In 2012, the festival was renamed Monster Fest and expanded to an international festival with both premieres and repertory offerings. The 2012 festival took place from 31 October – 9 November 2012 at the Nova Cinema in Carlton. Special guests of the 2012 festival included the Soska Sisters, Elvira, Mistress of the Dark (Cassandra Peterson) and Laurene Landon. Films screened at the 2012 festival included the Soska Sisters’ American Mary, anthology film The ABCs of Death, Jon Wright’s Grabbers, Mikkel Nørgaard’s Klown, Franck Khalfoun’s Maniac, Daniel Krige’s Redd Inc., Astron 6’s Manborg and Tanzeal Rahim’s Muirhouse, among others. Astron 6’s Father’s Day was refused classification (RC) by the obligatory Australian Classification Board two days before it was meant to screen at the festival, and had to be replaced by the Soska Sisters’ Dead Hooker in a Trunk. The 2012 festival concept trailer was directed by animator/visual artist Isabel Peppard and the key art was created by Tom Hodge.

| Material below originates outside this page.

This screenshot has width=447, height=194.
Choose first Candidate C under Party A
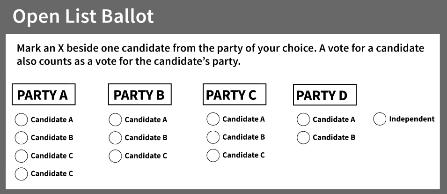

Monster Fest 2013 took place 21 November – 1 December 2013 at the Nova Cinema in Carlton. The festival screened 30 features, many of them Australian premieres. The festival’s guest of honor was Linda Blair, who opened the festival with a 40th Anniversary screening of The Exorcist. Other films screened included Dario Argento’s Dracula 3D, Mike Mendez’ Big Ass Spider!, Daniel Armstrong’s Murderdrome, Richard Wolstencroft’s The Last Days of Joe Blow, Stuart Simpson’s Chocolate Strawberry Vanilla, Glenn Triggs' Apocalyptic, Robert Ben Garant and Thomas Lennon’s Hell Baby, Jeremy Gardner’s The Battery, Adrian Garcia Bogliano’s Here Comes the Devil, Cody Calahan’s Antisocial, J.T. Petty’s Hellbenders, Xan Cassavetes’ Kiss of the Damned, Jake West’s Video Nasties: Moral Panic, Censorship & Videotape and more. Special events included a VHS swap meet and a sidebar of films and presentations showcasing women in horror curated by Briony Kidd of Tasmania’s Stranger With My Face Film Festival. The festival concept trailer (using the tagline "Feed Your Beast") was directed by Stuart Simpson and the festival key art was created by Pete Barrett and Kelsey Simon of Hoof Design, with illustration by Dave Dunstan AKA Loopy Dave.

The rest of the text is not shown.